» **TASK BRIEF**
Take the data below and extract the lines from the one with "Given: Tap the UP Box product image" to the one with "Task: Remove the top-right チャットボット+ node", inclusive, exactly as written.

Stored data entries

================

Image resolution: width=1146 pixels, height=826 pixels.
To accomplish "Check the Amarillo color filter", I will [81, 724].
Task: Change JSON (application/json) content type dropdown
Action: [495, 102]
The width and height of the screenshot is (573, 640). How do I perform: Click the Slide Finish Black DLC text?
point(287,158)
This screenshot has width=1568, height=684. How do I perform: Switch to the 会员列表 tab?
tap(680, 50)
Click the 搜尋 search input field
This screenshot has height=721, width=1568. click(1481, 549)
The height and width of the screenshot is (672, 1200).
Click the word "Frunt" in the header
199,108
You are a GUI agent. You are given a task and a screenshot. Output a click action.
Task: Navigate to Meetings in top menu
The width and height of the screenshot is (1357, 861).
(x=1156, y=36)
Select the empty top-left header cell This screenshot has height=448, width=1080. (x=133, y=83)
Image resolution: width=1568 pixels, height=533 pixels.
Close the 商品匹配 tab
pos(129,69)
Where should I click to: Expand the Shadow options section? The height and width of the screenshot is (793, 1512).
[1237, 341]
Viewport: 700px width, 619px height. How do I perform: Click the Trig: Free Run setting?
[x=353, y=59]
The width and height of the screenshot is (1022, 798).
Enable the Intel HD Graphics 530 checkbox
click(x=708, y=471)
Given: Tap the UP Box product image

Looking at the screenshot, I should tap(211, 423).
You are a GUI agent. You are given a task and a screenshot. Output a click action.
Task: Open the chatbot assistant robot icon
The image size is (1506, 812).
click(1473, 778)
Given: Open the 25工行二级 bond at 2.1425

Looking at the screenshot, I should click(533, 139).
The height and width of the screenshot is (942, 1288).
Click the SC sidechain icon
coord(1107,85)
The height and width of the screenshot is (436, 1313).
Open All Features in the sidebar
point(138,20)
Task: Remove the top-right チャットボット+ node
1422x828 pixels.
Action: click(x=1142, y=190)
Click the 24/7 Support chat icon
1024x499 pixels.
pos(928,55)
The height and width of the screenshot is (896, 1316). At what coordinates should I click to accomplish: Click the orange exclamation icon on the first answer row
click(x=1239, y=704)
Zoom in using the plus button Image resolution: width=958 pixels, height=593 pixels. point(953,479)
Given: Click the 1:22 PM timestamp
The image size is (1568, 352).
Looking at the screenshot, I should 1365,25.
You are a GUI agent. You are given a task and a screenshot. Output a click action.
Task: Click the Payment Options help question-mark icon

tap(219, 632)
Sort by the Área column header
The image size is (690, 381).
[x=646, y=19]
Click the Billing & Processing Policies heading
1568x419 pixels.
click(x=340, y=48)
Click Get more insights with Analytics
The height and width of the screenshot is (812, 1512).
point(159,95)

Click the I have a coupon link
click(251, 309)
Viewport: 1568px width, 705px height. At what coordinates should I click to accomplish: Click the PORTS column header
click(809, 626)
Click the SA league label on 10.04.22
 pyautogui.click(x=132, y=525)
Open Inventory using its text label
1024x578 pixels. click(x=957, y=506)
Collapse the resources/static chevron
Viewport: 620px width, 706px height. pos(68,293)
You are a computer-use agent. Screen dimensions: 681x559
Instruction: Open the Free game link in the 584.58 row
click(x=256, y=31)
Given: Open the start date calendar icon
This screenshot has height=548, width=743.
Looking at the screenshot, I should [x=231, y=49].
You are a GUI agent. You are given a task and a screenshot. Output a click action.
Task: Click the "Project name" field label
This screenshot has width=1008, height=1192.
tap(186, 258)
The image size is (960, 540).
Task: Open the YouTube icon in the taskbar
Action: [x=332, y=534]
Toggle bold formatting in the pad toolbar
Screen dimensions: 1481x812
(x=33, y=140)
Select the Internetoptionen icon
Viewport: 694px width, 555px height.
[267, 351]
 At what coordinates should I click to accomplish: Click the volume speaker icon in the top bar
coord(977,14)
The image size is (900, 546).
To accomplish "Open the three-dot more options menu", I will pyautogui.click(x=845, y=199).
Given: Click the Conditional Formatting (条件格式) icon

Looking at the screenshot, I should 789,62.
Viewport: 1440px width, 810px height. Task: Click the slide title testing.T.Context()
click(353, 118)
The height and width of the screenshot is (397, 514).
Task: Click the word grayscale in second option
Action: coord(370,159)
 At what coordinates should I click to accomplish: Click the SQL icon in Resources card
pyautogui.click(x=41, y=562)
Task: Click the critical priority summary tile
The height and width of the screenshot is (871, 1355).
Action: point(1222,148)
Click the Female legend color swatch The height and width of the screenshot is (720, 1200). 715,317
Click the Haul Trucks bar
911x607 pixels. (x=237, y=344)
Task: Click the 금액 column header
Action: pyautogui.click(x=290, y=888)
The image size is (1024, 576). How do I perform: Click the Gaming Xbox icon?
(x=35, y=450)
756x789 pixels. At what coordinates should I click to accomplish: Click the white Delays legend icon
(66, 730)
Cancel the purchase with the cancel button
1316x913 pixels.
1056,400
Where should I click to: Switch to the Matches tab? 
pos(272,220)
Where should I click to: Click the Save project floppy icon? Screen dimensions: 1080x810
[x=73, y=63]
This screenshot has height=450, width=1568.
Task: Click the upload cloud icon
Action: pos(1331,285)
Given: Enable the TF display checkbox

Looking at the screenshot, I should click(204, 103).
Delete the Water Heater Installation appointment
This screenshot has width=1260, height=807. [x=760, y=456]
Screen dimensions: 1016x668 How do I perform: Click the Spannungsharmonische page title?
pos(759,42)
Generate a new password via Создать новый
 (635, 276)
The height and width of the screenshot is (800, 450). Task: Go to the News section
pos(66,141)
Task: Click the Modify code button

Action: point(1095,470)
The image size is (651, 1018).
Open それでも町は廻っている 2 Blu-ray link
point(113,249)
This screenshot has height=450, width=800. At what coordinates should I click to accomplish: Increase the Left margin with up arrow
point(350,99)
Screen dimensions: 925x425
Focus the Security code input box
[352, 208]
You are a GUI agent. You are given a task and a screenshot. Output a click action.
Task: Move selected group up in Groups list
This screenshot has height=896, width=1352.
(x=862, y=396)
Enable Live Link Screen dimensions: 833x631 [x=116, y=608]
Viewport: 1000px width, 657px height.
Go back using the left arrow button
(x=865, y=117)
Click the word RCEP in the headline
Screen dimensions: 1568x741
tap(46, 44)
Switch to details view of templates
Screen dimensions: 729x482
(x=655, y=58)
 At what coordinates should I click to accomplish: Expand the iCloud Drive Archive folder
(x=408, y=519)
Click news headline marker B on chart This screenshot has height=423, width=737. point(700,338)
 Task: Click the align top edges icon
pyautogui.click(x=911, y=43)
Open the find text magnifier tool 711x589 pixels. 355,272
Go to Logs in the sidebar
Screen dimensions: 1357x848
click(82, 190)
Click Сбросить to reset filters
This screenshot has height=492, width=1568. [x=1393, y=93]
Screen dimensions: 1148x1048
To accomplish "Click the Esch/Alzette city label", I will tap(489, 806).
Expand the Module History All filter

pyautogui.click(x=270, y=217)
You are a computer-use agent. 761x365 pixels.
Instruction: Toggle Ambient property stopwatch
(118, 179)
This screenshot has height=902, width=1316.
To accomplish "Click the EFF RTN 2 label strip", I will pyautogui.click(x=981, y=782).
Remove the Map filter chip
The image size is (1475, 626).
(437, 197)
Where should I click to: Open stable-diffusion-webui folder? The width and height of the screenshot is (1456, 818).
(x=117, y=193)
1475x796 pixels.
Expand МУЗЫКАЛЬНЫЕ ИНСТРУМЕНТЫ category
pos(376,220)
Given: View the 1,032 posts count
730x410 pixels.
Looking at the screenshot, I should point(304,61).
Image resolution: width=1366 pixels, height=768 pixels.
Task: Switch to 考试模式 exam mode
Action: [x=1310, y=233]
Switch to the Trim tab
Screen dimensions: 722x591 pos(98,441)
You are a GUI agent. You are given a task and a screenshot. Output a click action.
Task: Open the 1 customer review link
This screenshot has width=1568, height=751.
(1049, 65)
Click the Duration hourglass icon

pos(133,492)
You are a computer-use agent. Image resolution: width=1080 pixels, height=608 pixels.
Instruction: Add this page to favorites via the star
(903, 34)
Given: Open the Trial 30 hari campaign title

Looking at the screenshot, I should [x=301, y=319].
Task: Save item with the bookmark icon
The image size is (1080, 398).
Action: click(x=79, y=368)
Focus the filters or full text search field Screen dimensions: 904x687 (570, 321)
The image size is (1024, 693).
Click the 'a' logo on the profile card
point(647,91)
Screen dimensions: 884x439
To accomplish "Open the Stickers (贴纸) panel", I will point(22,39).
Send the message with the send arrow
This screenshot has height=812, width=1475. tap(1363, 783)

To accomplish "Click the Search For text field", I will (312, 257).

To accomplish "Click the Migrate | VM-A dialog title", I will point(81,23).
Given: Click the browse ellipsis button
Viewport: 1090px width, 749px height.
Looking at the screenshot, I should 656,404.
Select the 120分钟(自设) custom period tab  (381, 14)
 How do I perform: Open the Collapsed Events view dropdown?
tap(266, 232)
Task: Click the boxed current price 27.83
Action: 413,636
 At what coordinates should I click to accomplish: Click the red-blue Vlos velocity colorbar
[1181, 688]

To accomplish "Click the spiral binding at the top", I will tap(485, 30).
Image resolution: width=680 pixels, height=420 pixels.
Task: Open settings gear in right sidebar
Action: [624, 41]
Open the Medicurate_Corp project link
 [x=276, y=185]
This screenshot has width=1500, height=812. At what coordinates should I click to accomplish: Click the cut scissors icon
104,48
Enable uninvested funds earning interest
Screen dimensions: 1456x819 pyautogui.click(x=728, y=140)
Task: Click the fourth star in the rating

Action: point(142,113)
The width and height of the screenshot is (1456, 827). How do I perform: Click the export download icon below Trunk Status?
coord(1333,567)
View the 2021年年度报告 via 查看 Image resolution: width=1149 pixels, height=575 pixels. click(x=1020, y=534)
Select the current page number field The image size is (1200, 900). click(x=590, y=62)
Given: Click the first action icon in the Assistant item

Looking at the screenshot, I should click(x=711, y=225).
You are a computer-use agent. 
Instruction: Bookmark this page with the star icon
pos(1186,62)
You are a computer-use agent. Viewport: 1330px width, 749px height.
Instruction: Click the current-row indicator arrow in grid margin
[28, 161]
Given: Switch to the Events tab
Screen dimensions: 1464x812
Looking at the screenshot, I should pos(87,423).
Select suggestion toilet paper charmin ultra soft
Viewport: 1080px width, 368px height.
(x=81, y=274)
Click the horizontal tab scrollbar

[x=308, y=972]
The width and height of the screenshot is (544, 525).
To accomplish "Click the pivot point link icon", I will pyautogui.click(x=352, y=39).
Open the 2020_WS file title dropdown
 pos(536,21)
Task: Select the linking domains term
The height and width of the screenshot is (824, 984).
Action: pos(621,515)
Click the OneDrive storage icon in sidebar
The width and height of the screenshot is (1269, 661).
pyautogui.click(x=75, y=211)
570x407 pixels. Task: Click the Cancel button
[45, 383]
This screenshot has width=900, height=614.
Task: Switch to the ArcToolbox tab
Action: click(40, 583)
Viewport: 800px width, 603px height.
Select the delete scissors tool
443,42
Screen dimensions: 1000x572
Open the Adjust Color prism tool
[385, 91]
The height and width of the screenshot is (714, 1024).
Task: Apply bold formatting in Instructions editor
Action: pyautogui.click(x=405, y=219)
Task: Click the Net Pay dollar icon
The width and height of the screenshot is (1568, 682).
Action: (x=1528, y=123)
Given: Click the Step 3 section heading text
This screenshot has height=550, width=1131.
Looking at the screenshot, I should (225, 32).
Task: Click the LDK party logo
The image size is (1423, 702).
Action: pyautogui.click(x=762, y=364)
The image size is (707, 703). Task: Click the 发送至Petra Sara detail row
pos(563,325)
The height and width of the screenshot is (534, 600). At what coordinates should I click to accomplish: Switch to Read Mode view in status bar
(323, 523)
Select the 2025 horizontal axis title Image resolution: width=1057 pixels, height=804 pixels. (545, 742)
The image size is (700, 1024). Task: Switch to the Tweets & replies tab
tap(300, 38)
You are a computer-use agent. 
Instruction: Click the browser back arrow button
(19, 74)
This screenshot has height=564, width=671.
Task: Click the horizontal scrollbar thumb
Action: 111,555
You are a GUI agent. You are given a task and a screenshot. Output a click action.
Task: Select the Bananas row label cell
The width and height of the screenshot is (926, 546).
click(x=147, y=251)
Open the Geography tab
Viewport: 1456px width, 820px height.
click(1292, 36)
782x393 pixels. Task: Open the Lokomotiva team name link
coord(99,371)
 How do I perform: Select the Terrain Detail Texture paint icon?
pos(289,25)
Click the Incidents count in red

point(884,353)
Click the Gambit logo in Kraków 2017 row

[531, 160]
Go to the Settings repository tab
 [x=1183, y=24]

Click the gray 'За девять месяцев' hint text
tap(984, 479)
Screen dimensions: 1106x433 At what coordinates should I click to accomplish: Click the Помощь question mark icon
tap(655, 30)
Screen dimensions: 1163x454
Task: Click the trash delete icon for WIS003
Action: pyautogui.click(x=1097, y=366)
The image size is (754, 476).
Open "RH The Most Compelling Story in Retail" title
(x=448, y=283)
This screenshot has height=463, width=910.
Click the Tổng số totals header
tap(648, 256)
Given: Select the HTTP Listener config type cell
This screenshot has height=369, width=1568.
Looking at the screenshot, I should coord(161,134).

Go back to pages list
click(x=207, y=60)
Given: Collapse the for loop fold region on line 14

================

» **TASK OUTPUT**
Given: Tap the UP Box product image

Looking at the screenshot, I should tap(211, 423).
You are a GUI agent. You are given a task and a screenshot. Output a click action.
Task: Open the chatbot assistant robot icon
The image size is (1506, 812).
click(1473, 778)
Given: Open the 25工行二级 bond at 2.1425

Looking at the screenshot, I should click(533, 139).
The height and width of the screenshot is (942, 1288).
Click the SC sidechain icon
coord(1107,85)
The height and width of the screenshot is (436, 1313).
Open All Features in the sidebar
point(138,20)
Task: Remove the top-right チャットボット+ node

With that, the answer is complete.